_EXCERPT_
Blue Catfish are a large-river catfish that has been introduced to several Atlantic slope rivers. They are now abundant in many rivers and reservoirs along the Atlantic slope. Some entities have labeled Blue Catfish as “invasive” and resolved that all practicable methods should be employed to minimize negative effects on indigenous flora and fauna. However, the fish may not be all bad and, in addition to the recreational and commercial harvest of the Blue Catfish in Atlantic slope rivers, there are many other unexplored effects.

 

                                                                            American Lotus Nelumbo lutea  

 

 

In a serendipitous observation, we saw a germinating Lotus seed Nelumbo in a tank of captive Blue Catfish. We did not put the Lotus seed in the tank; rather it was transported in the gut of the Blue Catfish and expelled with the feces during acclimation. Other investigators have described the role of fish in seed dispersal (Gottsberger 1978; Goulding 1980; Horn 1997; Kubitzki and Ziburski 1994). Many seeds have hard outer coverings that allow dormancy and let the seed survive until conditions are right for germination and early plant survival (Goulding 1980). However, we were surprised to discover that no investigators had explored the role of the Blue Catfish, an opportunistic omnivore, in seed dispersal and germination. Therefore, we conducted a pilot experiment to demonstrate whether the seed of the Lotus would germinate after passage through the gut of the Blue Catfish.

 

The experimental Blue Catfish were held at the Aquaculture Center at Virginia Tech. Seeds of Lotus plants were acquired from a local supplier. We randomly assigned seeds to one of three treatment groups: (1) control group, (2) artificially scarified, and (3) passage through Blue Catfish. We had 10 seeds per treatment group. Experimental units were nylon bags, one for each treatment group, which floated in the tank. We used sandpaper and artificially scarified one side of the lotus seed for treatment 2. This breaks the hard seed coating and allows water to permeate the seed. Duration of the experiment was 10 days. After ten days we examined seeds for signs of germination. Seeds that were artificially scarified or passed through the gut had higher germination rate than the control group. None of the control group seeds showed signs of germination after the allotted time. Ultimately, we found that Lotus seeds passing through the gut of a catfish germinate at a higher rate than seeds that receive no treatment. It is likely that passage through the gastrointestinal tract degrades the hard seed coating thus expediting the process.

(Collected data entries)
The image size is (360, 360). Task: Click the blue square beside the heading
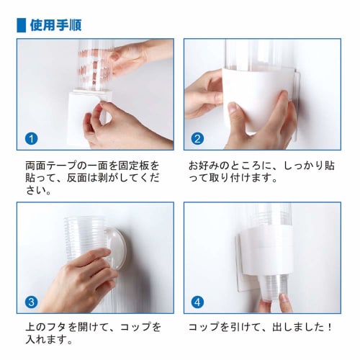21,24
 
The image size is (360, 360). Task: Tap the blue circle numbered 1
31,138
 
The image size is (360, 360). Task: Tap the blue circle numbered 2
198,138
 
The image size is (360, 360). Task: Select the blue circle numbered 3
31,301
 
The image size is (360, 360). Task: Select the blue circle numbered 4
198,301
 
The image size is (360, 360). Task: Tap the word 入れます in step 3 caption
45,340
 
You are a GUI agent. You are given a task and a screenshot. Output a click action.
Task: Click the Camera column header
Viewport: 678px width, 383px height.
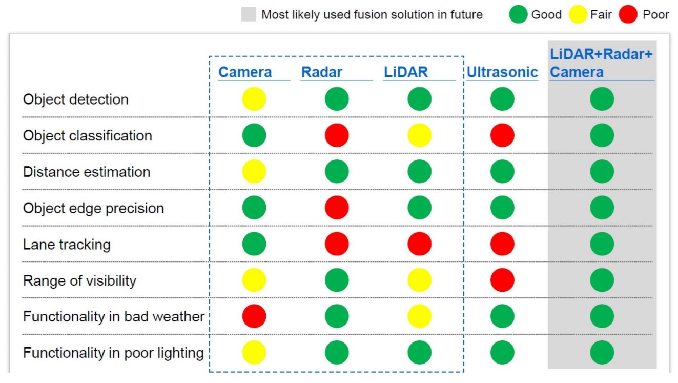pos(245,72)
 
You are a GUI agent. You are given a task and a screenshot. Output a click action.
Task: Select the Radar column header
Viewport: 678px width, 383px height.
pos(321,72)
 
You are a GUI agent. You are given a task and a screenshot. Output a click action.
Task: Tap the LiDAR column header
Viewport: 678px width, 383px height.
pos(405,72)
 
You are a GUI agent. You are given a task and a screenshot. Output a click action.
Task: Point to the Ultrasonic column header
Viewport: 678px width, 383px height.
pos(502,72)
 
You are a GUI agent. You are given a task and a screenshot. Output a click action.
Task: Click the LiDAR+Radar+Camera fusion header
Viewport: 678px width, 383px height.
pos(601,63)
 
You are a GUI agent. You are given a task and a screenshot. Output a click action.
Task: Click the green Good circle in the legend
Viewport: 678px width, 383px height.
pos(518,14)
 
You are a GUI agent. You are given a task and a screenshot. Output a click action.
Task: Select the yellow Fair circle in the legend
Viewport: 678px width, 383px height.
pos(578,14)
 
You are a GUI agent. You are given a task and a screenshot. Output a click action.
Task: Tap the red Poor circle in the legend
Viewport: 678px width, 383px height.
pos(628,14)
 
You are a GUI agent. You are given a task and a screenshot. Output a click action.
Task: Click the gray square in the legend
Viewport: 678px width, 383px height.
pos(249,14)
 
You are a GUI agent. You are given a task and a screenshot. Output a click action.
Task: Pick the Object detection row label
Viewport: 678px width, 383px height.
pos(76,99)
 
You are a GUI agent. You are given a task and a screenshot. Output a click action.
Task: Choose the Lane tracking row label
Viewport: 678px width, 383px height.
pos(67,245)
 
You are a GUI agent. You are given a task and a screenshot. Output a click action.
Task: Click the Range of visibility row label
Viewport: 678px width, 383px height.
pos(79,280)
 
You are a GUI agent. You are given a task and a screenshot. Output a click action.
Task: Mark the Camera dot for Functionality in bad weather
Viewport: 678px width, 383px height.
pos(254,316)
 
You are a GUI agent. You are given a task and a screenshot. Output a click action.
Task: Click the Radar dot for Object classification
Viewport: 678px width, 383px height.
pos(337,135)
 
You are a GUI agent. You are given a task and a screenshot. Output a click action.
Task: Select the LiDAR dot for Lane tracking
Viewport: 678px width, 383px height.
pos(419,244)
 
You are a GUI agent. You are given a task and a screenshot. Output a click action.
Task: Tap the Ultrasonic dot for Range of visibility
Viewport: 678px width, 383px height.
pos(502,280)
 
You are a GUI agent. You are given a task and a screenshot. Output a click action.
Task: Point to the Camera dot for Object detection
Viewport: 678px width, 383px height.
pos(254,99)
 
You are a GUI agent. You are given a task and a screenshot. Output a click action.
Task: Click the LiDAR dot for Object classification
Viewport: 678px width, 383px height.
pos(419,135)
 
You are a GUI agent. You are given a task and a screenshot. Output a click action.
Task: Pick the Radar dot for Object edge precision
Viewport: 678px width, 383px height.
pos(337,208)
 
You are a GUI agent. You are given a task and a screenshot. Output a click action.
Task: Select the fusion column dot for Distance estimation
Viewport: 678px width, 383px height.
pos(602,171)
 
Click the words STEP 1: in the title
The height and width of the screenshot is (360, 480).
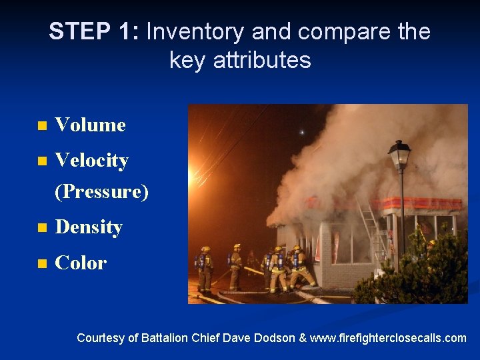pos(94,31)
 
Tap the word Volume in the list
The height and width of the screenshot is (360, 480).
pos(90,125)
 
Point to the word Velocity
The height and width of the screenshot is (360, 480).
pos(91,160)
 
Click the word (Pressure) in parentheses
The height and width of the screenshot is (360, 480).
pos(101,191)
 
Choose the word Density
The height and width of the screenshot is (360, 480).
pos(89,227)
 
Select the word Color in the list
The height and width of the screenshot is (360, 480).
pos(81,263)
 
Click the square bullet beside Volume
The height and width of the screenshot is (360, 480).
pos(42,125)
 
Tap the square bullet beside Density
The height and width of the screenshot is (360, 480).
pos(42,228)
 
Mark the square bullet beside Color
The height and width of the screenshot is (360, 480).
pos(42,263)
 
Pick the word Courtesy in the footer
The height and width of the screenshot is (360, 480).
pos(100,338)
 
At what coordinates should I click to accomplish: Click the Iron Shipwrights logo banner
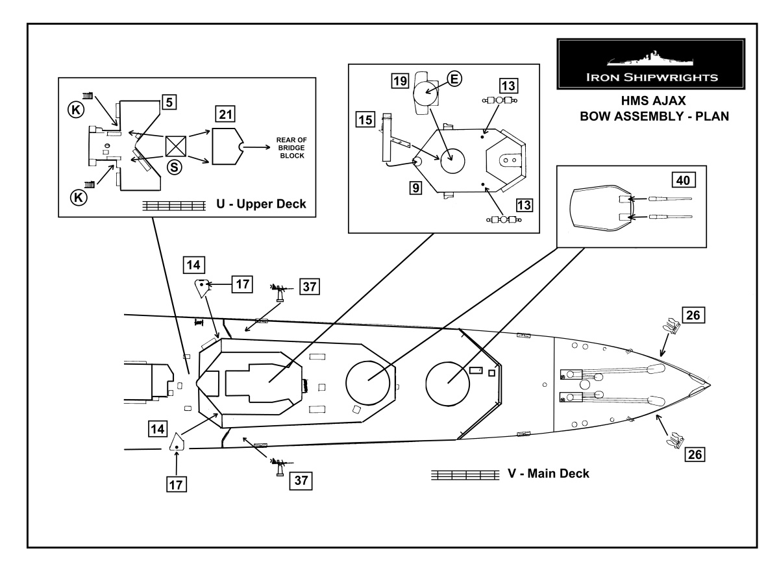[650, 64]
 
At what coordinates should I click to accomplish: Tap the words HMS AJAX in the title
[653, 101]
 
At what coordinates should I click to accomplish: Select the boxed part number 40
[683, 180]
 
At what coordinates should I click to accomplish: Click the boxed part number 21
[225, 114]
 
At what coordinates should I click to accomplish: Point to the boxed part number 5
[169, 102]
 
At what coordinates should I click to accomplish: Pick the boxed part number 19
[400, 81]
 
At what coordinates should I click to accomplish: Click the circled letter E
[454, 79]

_REQUIRED ACTION 1_
In the text on Blue Catfish and lotus seeds, how many seeds were placed in each treatment group?
_REQUIRED ACTION 2_
Extend the text on Blue Catfish and lotus seed germination, starting after its final sentence.

_RESPONSE 1_
Each treatment group had 10 seeds.

_RESPONSE 2_
Aquatic plants play a very important role for the ecosystem converting nutrients, providing shade, food, and cover, and stabilizing pH (Capers et al. 2010). In South America over 200 species of fish consume fruits and seeds, underscoring the importance of floodplain resources to biotic communities in large rivers (Gottsberger 1978). Several of these fishes pass viable seeds through their digestive tract, thereby acting as potential seed-dispersal agents (Horn 1997). Many plants, such as the Lotus, produce floating seeds that may be adaptations to take advantage of fishes for seed dispersal (Araujo-Lima

and Goulding 1997).

 

 

                                                         Seed-eating South American Characin

 

 

The Lotus seed is a very hard nut and due to the hard coating the nut is almost completely impermeable to water. The seed remains viable for many years even when conditions are ideal for sprouting. Some South Americans characins have strongly developed dentition that may break the hard nut walls and aids in germination (Goulding 1980). Blue Catfish eat just about anything, including Lotus seeds that fall in the water. Our pilot study confirms that the Blue Catfish can speed up germination of Lotus seeds, and it is likely that Blue Catfish could expedite germination of other plant seeds too. Blue Catfish are known to make long migrations, and may be ecologically valuable as seed dispersal agents within their native range, though this has yet to be explored.

 

 

References

 

Araujo-Lima, C., and Goulding, M. 1997. So fruitful a fish. Columbia University Press,

New York, 191 pp.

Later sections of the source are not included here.